Both had investigated sensitive subjects. One, Gerald Walpin, had investigated a nonprofit founded by Sacramento Mayor Kevin Johnson, a supporter of President Obama. Walpin's case has become a cause celebre in conservative circles.
But the Treasury dispute is especially sensitive because Barofsky had been hailed for his credentials -- an experienced former prosecutor whose presence would reassure the public that TARP money would not be wasted. Obama has pledged transparency as his administration monitors the flow of money.
But TARP critics accuse some recipients, including American International Group Inc., of using the money improperly -- such as on lavish compensation packages.
It was not clear from Grassley's letter what specific inquiry was delayed by Barofsky's dispute with Treasury.

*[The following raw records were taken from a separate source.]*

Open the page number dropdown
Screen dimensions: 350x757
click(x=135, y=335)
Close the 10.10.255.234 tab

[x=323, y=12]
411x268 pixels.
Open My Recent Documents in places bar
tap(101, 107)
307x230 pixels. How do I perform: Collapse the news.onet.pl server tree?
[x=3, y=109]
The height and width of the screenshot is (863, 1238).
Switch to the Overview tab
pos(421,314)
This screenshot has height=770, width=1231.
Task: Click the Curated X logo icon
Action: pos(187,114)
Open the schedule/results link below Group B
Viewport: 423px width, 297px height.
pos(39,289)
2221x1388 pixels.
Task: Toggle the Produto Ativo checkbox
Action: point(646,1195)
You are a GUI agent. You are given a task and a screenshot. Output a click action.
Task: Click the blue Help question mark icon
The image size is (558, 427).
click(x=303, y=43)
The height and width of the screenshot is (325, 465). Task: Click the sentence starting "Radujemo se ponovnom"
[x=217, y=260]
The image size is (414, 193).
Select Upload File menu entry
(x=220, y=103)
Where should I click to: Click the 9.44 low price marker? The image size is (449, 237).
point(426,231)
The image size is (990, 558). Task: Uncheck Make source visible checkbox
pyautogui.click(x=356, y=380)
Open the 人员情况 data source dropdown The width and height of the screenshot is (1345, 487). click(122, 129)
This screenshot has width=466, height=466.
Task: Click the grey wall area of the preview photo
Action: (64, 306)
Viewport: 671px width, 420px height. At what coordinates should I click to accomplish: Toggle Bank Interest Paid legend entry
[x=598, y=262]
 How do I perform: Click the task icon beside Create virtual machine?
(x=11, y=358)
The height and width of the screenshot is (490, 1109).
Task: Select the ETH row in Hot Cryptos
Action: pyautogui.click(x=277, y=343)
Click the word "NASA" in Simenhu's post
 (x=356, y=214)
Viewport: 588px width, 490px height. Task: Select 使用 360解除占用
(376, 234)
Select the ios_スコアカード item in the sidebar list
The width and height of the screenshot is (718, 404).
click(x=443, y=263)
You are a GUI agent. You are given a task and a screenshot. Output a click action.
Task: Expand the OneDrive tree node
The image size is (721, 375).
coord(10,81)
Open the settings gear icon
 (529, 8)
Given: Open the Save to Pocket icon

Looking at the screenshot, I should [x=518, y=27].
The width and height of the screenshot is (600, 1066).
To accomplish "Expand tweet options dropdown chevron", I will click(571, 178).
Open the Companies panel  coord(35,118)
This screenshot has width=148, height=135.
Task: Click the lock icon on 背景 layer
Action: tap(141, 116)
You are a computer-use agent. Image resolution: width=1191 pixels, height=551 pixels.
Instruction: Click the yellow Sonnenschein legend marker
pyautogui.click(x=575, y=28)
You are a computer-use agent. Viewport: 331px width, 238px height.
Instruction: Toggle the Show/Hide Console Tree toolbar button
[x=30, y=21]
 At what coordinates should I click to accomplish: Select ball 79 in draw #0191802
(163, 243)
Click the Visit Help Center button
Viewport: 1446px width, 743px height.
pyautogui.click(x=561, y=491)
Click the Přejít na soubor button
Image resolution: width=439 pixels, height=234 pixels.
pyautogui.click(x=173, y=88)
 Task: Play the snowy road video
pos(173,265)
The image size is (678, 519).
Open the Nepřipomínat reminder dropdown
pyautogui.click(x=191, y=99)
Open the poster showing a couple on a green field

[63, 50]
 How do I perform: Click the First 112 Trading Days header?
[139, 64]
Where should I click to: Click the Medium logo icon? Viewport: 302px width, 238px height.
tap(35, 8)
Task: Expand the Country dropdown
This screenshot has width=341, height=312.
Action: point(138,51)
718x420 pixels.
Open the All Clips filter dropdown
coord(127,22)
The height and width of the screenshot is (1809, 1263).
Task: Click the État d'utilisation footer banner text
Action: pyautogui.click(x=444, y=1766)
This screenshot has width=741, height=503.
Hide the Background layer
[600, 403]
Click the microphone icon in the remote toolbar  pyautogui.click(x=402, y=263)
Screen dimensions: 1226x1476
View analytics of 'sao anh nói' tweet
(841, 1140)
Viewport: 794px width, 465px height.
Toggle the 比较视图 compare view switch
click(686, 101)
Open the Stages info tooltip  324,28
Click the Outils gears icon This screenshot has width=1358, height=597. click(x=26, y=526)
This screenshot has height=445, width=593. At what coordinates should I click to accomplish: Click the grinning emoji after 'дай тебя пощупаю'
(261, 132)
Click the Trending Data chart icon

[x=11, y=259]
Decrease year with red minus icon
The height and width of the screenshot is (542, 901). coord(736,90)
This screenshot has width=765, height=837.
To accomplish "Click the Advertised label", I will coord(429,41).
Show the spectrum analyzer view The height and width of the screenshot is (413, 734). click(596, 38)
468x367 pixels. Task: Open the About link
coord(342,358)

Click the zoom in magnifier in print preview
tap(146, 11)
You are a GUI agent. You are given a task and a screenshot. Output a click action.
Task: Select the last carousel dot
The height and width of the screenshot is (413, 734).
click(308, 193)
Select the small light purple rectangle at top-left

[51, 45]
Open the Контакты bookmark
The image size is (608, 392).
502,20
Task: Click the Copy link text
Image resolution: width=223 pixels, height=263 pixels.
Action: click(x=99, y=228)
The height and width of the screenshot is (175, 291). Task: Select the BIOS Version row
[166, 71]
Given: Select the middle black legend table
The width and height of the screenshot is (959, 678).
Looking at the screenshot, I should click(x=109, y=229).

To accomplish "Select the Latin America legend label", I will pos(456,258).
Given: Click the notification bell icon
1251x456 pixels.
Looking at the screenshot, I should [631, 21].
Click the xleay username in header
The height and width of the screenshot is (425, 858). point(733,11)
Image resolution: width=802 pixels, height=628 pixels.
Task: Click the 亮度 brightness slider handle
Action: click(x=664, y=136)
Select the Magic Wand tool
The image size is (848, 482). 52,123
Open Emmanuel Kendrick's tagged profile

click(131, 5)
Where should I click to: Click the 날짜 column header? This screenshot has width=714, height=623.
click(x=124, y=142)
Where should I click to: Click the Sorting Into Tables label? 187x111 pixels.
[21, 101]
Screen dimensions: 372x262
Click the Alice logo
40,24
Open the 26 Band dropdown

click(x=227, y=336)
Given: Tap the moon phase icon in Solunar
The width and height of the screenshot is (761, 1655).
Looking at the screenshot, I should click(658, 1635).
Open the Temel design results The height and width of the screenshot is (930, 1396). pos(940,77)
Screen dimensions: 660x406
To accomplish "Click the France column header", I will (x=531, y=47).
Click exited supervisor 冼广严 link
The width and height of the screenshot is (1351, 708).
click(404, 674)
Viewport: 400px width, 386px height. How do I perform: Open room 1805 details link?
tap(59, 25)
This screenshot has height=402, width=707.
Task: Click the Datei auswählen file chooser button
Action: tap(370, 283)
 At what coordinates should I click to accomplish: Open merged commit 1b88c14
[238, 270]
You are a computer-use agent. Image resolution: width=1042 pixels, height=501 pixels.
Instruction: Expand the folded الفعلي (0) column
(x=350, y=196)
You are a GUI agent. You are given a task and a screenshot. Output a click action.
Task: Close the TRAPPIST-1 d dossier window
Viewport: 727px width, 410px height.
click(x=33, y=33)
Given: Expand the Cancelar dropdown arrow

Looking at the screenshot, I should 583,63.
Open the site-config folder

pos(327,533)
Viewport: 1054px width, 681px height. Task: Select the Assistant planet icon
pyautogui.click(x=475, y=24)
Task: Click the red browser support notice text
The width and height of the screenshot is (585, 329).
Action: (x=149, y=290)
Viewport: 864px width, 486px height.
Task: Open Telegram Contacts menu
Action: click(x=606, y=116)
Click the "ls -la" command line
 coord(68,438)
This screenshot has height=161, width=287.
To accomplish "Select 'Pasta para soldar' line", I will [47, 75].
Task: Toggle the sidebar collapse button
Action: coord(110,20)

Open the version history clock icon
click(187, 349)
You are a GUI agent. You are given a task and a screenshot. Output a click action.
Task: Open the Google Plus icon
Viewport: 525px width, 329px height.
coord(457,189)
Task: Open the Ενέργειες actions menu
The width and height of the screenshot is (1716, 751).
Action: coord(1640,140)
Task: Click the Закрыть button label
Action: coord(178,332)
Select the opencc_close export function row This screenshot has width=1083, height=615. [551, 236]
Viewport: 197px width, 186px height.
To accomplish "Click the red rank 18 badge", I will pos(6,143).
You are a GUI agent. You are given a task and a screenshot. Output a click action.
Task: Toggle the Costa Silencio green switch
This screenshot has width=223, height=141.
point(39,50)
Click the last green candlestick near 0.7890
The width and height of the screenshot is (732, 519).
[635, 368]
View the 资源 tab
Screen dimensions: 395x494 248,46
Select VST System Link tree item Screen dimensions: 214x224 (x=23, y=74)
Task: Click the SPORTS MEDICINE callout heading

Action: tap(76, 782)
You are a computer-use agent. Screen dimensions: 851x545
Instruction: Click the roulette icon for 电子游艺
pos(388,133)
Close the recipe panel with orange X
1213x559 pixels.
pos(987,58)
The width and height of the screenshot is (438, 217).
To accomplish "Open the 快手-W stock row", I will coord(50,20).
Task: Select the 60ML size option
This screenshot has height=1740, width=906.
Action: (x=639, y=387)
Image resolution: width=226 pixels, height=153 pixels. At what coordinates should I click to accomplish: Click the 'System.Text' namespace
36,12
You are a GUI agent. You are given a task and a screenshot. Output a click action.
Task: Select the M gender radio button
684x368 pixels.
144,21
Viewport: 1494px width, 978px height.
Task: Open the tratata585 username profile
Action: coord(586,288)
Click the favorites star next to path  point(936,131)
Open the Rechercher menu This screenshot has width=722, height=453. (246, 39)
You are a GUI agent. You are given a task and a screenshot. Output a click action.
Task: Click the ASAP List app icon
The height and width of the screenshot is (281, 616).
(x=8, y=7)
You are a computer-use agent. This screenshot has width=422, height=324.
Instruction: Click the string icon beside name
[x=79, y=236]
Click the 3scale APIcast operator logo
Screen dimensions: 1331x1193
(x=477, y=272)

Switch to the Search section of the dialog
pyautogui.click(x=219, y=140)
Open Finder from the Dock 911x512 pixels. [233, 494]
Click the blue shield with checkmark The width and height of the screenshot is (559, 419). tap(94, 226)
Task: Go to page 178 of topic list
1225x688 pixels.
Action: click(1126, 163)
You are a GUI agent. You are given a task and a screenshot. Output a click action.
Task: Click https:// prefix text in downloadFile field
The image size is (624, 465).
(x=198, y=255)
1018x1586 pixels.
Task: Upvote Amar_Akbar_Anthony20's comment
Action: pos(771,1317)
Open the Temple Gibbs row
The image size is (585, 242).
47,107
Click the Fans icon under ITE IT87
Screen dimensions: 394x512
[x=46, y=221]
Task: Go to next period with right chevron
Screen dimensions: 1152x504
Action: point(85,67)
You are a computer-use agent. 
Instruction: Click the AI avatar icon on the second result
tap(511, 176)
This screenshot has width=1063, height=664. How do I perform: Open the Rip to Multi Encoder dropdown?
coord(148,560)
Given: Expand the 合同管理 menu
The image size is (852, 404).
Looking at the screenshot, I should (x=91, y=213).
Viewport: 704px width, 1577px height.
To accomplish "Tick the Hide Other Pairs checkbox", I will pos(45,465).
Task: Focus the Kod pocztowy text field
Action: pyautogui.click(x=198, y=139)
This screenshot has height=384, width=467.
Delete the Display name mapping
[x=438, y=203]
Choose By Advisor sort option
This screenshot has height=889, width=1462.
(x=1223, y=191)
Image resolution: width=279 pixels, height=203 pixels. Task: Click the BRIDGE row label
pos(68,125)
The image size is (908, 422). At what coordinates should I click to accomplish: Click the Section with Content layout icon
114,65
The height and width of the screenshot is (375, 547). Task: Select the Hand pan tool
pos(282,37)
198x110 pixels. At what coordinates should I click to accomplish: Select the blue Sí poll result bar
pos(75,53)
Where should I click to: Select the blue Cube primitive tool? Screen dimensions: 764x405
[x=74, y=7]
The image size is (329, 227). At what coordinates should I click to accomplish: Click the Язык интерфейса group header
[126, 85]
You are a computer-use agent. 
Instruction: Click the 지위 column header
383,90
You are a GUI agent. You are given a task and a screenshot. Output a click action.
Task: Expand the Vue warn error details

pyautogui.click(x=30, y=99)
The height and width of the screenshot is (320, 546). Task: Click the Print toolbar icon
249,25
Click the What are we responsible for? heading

The senator included an April memo from the inspector general containing blacked-out sections. In that memo, Barofsky resisted what he viewed as an overreach by Treasury officials. Congress had a "clear intention to preserve [the inspector general's] independence and not subject us to the [Treasury] secretary's ability to shut down an audit or investigation," Barofsky wrote.
Eventually, Barofsky received all the documents he had requested, according to a person familiar with the dispute who requested anonymity so that he could speak without authorization. But the larger dispute over Barofsky's power has not been resolved, the source said.
A White House spokesman declined to comment, referring questions to the Treasury. Department spokesman Andrew Williams said late Wednesday that the agency would read Grassley's letter and respond to the senator before commenting publicly.
Grassley is concerned about whether the independence of government watchdogs is at risk. Their jobs exist to find waste, fraud and abuse, he notes.
Last week, the White House terminated Walpin, inspector general of the Corporation for National and Community Service, which includes AmeriCorps. Walpin's office investigated Johnson's nonprofit education program, the St. HOPE Academy, and determined that it had misused federal funds.
Johnson and the academy agreed to repay nearly $424,000 in federal grants to settle the matter. The U.S. attorney declined to file charges.
Grassley complained in a letter late Wednesday to the Obama administration that White House lawyer Norman Eisen "refused to answer several direct questions" from Grassley's staff about the reasoning behind the dismissal.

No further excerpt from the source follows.